[[ Entries shown, beginning ]]

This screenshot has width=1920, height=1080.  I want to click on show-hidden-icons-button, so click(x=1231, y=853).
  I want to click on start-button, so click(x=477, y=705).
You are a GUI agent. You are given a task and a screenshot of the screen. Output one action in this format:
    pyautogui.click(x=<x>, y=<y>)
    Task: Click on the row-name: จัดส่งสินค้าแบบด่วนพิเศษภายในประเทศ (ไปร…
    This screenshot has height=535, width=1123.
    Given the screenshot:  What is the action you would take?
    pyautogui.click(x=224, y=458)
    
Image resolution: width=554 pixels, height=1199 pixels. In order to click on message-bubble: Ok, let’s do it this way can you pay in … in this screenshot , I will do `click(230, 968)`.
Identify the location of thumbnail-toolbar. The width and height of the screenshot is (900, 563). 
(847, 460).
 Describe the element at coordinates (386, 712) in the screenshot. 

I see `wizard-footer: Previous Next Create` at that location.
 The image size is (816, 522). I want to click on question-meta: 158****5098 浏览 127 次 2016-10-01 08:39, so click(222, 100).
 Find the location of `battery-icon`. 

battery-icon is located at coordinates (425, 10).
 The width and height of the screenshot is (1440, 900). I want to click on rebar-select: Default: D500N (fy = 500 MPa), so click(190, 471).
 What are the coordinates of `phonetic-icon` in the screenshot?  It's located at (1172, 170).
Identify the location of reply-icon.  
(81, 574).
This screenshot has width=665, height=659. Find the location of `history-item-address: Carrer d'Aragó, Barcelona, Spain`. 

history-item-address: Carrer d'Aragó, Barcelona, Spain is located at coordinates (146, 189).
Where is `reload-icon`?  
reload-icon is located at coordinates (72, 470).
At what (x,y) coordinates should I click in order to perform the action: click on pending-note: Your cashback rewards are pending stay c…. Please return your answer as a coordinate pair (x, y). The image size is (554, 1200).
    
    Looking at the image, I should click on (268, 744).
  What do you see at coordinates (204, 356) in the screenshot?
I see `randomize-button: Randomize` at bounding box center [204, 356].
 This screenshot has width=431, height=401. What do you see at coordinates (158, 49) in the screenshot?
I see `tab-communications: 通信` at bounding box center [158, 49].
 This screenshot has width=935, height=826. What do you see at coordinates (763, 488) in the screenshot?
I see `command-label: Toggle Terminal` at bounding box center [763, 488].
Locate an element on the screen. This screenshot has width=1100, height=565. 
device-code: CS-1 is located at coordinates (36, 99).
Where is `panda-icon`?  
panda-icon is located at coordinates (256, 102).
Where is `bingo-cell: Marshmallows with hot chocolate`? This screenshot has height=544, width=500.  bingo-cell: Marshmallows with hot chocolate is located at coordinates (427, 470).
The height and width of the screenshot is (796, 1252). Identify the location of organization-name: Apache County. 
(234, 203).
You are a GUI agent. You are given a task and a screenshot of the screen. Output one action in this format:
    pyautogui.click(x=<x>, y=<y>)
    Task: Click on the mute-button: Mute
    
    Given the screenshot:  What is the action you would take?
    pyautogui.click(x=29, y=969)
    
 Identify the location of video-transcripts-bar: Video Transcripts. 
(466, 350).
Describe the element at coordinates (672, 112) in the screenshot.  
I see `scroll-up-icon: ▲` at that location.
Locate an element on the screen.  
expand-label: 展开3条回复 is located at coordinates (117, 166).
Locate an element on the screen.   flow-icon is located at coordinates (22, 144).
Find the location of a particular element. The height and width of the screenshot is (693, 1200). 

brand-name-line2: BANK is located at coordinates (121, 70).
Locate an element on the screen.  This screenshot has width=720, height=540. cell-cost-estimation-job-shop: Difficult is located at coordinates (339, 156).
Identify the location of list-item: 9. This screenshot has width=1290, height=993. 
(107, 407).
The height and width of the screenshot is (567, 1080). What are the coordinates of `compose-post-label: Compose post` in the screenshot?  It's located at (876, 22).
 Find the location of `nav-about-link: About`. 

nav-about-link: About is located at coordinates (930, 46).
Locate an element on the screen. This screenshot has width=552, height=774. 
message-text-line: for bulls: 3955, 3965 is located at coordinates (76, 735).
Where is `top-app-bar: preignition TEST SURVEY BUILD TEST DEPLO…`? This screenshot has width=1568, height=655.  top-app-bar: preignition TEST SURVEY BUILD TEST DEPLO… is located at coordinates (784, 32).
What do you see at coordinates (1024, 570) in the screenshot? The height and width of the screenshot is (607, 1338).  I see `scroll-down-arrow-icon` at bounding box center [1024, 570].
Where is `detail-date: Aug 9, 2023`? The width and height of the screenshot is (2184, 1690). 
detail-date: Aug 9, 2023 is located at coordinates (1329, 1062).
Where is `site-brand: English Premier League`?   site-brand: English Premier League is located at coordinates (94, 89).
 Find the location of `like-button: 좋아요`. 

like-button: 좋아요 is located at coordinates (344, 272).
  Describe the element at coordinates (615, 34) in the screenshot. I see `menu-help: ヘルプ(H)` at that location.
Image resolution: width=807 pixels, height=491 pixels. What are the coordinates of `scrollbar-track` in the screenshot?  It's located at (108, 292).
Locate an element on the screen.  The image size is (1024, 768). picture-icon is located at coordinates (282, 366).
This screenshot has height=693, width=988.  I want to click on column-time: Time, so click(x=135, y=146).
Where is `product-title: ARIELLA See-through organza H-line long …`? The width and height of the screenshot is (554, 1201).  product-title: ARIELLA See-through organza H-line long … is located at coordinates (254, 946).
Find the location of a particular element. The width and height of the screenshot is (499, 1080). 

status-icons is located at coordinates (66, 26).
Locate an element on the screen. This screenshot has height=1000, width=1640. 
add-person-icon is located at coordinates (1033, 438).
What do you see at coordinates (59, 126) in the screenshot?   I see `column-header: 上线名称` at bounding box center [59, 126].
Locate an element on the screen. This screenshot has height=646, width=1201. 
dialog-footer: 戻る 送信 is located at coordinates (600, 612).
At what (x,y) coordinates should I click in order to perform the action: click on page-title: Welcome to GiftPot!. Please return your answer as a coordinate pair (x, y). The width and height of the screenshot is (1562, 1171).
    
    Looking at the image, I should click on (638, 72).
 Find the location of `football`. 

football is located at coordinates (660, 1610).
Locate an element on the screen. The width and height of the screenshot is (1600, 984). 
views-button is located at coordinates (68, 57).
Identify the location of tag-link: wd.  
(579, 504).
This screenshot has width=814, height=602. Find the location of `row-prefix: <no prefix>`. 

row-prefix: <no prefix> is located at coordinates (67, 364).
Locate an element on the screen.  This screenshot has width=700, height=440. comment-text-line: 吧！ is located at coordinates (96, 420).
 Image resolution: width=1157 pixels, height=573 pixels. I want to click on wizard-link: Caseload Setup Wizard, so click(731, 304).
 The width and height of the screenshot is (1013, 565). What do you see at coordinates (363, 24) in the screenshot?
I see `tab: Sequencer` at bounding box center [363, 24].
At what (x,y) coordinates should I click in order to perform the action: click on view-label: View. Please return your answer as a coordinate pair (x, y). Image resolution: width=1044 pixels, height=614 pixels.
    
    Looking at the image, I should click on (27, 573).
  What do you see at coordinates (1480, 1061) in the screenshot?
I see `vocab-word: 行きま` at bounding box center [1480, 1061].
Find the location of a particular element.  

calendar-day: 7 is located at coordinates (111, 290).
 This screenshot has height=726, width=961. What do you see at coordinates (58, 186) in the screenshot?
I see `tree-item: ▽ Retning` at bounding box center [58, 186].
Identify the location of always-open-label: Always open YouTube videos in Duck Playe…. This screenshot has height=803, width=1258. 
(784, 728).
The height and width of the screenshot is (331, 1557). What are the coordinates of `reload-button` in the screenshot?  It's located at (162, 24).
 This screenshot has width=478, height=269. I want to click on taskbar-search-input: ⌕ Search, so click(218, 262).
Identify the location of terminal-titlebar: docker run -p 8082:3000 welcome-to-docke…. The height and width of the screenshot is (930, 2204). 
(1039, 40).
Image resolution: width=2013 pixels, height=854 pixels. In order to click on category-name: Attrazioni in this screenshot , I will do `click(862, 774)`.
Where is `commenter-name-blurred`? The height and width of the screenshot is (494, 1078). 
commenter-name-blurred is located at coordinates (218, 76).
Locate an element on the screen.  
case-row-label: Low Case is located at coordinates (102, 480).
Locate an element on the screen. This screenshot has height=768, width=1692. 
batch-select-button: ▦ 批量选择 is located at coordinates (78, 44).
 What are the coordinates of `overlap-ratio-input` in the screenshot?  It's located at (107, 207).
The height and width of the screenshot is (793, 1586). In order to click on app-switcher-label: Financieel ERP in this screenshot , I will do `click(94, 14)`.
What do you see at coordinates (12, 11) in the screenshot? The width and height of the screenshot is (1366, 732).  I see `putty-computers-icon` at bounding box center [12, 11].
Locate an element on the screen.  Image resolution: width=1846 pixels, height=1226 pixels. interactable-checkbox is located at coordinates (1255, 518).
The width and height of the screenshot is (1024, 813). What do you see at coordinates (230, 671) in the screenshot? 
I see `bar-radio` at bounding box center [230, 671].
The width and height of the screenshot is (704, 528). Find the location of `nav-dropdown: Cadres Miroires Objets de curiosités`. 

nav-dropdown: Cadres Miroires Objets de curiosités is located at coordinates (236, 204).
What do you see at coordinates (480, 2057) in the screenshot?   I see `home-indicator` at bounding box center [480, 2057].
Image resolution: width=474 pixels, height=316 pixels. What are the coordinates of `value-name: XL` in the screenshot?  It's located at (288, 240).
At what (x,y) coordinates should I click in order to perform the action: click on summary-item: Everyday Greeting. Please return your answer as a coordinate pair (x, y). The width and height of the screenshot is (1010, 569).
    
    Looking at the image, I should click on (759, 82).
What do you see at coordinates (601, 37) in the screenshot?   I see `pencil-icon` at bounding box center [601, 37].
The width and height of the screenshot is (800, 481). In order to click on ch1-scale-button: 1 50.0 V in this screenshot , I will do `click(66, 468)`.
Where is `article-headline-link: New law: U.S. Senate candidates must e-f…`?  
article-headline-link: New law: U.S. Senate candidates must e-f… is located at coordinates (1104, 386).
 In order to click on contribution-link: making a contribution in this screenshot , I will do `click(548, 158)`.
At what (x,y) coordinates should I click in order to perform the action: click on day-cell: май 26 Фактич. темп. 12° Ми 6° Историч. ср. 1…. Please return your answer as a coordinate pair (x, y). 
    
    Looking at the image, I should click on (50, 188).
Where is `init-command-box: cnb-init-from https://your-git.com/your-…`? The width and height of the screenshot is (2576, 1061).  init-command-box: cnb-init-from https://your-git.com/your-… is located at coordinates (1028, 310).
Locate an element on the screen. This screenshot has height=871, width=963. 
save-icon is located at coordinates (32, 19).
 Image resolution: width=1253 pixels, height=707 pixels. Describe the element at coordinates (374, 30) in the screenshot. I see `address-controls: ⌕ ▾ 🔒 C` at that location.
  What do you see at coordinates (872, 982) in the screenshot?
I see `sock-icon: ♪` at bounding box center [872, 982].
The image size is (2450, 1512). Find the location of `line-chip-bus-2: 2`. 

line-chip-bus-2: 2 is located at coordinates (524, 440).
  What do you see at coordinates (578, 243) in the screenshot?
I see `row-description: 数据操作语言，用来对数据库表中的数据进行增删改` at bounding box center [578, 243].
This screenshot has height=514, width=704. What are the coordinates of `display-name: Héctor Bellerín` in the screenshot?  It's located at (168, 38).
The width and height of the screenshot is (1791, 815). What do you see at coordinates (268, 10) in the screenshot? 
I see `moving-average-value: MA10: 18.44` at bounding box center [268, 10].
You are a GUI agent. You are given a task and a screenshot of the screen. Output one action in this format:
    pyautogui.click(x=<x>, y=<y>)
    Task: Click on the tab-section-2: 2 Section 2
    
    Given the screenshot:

[[ Entries shown, end ]]

● Your task:
Repeat the lines word for word, starting at the beginning of the entries and ending at the line containing "pyautogui.click(x=224, y=458)".

● Exercise answer:
This screenshot has width=1920, height=1080.  I want to click on show-hidden-icons-button, so click(x=1231, y=853).
  I want to click on start-button, so click(x=477, y=705).
You are a GUI agent. You are given a task and a screenshot of the screen. Output one action in this format:
    pyautogui.click(x=<x>, y=<y>)
    Task: Click on the row-name: จัดส่งสินค้าแบบด่วนพิเศษภายในประเทศ (ไปร…
    This screenshot has height=535, width=1123.
    Given the screenshot:  What is the action you would take?
    pyautogui.click(x=224, y=458)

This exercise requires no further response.